■ **Fragmento del documento**:
┌──

Fuera del carácter de don Juan y las últimas escenas, el resto del drama es sumamente irregular aun en el género novelesco y no contiene bellezas de elocución, antes está escrito con suma incorrección. Don Antonio Zamora, poeta cómico de principios del siglo XVIII, la refundió, redujo la escena a Sevilla, disminuyó el número de las mujeres burladas por Don Juan, y así produjo un drama más regular, que es   —321→   el que actualmente se representa cuando se pone esta fábula en el teatro.

Me parece que lo dicho en la lección anterior y en la presente basta para formar juicio del mérito de Tirso de Molina. Vengamos ya a la comedia de Don Guillén de Castro, coetáneo suyo, intitulada Las mocedades del Cid, primera parte: drama célebre en la historia del arte, porque dio motivo a la creación de la tragedia francesa, y a la composición del gran Corneille, digna de su genio.

Rodrigo de Vivar, a quien los moros dieron el nombre del Cid (que en su lengua significa señor), es armado caballero por el rey don Fernando el Magno al principio del primer acto. Asisten a esta ceremonia Diego Laínez, padre de Rodrigo; Lozano, conde de Orgaz, su hija Jimena, amante correspondida del doncel, la infanta doña Urraca, hija del rey, que le calzó la espuela, y otros muchos señores y caballeros de la corte.

Retiradas las damas y Rodrigo después de la ceremonia, el rey junta su consejo para nombrar ayo a su hijo el príncipe don Sancho, y propone a Diego Laínez. El conde Lozano, que había solicitado aquel destino, habla contra este nombramiento, se irrita de las réplicas del anciano, le da un bofetón, y se retira sin que el rey se atreva a castigar la demasía del orgulloso magnate. Laínez se retira lloroso a su casa, ve sus armas, prueba sus fuerzas para la venganza de su agravio, y se encuentra incapaz de pelear. Llama a sus tres hijos sucesivamente, y les aprieta la mano hasta lastimarlos. Los dos primeros se quejan y lloran; pero Rodrigo, que fue el último llamado, le dice irritado:


    Padre, soltad en mal hora:
soltad, padre, en hora mala.

└──

■ **Consigna 1**: Indica si cada afirmación concuerda con el fragmento sobre el teatro de Tirso y Guillén de Castro, y respalda cada sí o no con las palabras decisivas del fragmento citadas textualmente: (a) Antonio Zamora trasladó toda la acción a Sevilla; (b) los tres hijos de Laínez se quejan y lloran; (c) el rey no se atreve a castigar al conde Lozano.

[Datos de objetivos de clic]

┌──

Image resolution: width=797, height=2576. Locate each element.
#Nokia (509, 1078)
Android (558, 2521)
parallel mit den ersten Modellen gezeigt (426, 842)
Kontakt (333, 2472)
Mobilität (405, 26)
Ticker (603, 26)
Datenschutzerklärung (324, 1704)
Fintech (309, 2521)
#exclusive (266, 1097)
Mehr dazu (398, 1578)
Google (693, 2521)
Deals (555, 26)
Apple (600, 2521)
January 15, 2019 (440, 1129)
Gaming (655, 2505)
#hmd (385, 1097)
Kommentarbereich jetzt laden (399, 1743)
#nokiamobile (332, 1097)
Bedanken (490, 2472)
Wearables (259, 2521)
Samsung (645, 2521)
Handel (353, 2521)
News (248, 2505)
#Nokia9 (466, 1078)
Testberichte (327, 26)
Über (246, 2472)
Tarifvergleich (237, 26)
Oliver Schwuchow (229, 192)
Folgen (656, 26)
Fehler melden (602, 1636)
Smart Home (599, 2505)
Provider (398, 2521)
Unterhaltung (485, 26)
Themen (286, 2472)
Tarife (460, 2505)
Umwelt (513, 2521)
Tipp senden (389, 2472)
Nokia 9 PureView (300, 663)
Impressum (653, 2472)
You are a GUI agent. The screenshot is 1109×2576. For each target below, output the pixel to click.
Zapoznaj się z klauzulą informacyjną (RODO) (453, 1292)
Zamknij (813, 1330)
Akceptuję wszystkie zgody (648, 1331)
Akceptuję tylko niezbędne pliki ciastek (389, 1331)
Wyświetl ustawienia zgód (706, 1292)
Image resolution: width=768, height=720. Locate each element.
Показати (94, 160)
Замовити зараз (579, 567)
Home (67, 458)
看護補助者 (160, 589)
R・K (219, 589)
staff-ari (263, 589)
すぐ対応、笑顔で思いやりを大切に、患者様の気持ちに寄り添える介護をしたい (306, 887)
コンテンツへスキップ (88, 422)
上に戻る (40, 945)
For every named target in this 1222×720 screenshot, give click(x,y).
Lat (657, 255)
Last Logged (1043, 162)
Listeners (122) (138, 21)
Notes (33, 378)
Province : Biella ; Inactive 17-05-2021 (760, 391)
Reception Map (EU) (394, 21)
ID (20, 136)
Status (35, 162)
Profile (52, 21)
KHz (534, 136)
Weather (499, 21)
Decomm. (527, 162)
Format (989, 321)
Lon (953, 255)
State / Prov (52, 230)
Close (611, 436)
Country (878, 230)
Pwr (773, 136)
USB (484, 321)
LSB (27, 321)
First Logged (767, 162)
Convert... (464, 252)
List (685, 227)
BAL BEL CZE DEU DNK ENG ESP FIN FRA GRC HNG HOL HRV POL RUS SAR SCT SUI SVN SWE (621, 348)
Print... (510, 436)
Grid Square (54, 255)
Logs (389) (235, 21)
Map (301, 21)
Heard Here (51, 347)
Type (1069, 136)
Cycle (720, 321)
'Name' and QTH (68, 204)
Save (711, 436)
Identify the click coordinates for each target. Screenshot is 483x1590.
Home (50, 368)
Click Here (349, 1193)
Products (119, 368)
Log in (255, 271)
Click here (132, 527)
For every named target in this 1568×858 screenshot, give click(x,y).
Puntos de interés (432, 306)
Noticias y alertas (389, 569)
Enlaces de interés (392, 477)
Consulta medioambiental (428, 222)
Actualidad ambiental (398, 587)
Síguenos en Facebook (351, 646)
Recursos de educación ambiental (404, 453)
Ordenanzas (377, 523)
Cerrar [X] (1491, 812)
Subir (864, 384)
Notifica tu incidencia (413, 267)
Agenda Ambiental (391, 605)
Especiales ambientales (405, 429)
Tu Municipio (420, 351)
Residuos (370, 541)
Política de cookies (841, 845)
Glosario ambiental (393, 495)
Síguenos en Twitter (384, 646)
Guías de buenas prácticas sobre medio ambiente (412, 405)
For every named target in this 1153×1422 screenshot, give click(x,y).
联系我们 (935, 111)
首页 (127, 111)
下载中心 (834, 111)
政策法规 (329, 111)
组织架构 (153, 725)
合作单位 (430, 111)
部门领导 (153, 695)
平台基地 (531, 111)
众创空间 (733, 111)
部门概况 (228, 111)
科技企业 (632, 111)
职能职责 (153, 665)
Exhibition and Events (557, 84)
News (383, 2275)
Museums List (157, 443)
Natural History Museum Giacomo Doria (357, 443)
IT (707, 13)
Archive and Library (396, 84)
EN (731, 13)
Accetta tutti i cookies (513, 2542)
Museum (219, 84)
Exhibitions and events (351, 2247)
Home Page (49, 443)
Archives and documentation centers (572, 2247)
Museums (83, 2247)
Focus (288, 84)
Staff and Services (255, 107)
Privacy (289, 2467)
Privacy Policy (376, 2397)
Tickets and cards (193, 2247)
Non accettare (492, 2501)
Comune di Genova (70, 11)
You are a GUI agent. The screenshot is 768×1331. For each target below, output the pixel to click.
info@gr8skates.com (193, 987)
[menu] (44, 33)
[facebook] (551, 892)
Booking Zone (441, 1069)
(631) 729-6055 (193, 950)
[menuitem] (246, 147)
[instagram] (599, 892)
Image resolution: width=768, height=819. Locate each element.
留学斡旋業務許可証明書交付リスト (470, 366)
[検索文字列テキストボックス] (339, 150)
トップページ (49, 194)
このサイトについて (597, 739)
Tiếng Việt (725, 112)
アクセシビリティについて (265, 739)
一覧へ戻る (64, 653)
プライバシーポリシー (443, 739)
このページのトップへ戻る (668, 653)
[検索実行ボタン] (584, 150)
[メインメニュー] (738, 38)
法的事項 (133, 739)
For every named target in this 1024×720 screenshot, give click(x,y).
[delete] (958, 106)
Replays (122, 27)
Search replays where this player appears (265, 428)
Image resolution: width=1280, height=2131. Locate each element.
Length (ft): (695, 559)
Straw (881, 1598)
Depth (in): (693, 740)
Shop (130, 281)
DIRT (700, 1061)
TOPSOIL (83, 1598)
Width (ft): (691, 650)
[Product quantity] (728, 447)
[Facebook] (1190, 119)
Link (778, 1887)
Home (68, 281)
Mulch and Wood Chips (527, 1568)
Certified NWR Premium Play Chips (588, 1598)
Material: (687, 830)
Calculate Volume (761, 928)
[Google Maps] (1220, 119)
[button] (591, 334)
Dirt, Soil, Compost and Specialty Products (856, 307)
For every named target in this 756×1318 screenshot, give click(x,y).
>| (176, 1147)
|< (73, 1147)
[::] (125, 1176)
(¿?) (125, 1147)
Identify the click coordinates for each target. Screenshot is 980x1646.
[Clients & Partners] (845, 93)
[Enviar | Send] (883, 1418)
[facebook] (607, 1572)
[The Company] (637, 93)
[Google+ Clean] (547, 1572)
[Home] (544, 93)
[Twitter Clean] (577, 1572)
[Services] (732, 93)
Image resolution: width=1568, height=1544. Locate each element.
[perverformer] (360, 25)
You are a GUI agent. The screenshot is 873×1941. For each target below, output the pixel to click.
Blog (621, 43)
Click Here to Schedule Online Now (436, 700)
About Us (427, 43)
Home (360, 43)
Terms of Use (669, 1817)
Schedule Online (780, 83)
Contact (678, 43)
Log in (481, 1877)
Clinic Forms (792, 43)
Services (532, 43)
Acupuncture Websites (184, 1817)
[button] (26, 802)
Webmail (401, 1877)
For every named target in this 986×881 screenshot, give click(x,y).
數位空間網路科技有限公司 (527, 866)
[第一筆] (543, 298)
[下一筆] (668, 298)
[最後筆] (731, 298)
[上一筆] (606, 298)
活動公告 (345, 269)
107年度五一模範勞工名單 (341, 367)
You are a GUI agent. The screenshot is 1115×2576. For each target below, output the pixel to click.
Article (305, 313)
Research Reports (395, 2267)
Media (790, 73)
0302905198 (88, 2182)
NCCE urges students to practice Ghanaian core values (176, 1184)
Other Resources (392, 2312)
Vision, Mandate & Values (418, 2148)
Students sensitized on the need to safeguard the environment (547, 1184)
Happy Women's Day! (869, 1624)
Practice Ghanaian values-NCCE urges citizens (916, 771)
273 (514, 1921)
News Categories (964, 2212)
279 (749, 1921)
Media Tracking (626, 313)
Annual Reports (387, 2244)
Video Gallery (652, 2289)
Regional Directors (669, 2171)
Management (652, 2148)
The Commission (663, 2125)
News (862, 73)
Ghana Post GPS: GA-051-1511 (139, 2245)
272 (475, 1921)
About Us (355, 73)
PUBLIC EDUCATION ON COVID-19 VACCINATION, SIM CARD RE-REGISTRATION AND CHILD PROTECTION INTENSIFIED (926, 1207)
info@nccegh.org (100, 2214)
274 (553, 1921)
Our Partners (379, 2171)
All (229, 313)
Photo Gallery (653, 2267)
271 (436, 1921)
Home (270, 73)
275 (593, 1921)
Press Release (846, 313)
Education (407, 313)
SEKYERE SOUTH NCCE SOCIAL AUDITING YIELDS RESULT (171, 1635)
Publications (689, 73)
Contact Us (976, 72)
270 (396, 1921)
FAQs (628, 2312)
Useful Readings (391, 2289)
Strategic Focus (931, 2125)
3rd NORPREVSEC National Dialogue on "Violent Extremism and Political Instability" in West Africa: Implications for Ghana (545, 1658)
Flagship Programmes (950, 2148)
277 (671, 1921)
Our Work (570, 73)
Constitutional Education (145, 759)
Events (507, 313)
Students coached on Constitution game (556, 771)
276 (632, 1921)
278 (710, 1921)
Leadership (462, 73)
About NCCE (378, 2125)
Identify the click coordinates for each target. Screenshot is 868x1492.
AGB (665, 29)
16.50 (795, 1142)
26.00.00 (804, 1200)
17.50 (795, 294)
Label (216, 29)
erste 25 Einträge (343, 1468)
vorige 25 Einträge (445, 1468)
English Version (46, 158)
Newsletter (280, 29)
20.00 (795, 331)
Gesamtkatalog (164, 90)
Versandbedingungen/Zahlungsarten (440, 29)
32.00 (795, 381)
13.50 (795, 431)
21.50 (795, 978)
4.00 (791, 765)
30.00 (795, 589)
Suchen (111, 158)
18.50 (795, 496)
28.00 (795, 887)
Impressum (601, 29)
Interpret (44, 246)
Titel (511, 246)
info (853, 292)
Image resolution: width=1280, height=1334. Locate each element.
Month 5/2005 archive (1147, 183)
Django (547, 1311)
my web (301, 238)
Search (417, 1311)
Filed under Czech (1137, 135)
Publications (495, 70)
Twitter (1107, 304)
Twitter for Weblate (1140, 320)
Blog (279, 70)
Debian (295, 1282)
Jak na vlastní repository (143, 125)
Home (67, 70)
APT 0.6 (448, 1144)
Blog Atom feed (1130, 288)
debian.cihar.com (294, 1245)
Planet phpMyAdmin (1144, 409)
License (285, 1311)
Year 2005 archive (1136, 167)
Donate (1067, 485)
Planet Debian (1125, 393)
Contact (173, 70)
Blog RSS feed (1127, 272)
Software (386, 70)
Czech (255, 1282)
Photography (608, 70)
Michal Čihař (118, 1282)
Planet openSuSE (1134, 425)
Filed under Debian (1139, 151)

└──

■ **Consigna 2**: Filtra los registros y copia cada línea que contenga la cadena "below".

■ **Respuesta completa 1**:
(a) Sí: «redujo la escena a Sevilla».
(b) No: «Los dos primeros se quejan y lloran».
(c) Sí: «se retira sin que el rey se atreva a castigar la demasía del orgulloso magnate».

■ **Respuesta completa 2**:
You are a GUI agent. The screenshot is 1109×2576. For each target below, output the pixel to click.
You are a GUI agent. The screenshot is 768×1331. For each target below, output the pixel to click.
You are a GUI agent. The screenshot is 873×1941. For each target below, output the pixel to click.
You are a GUI agent. The screenshot is 1115×2576. For each target below, output the pixel to click.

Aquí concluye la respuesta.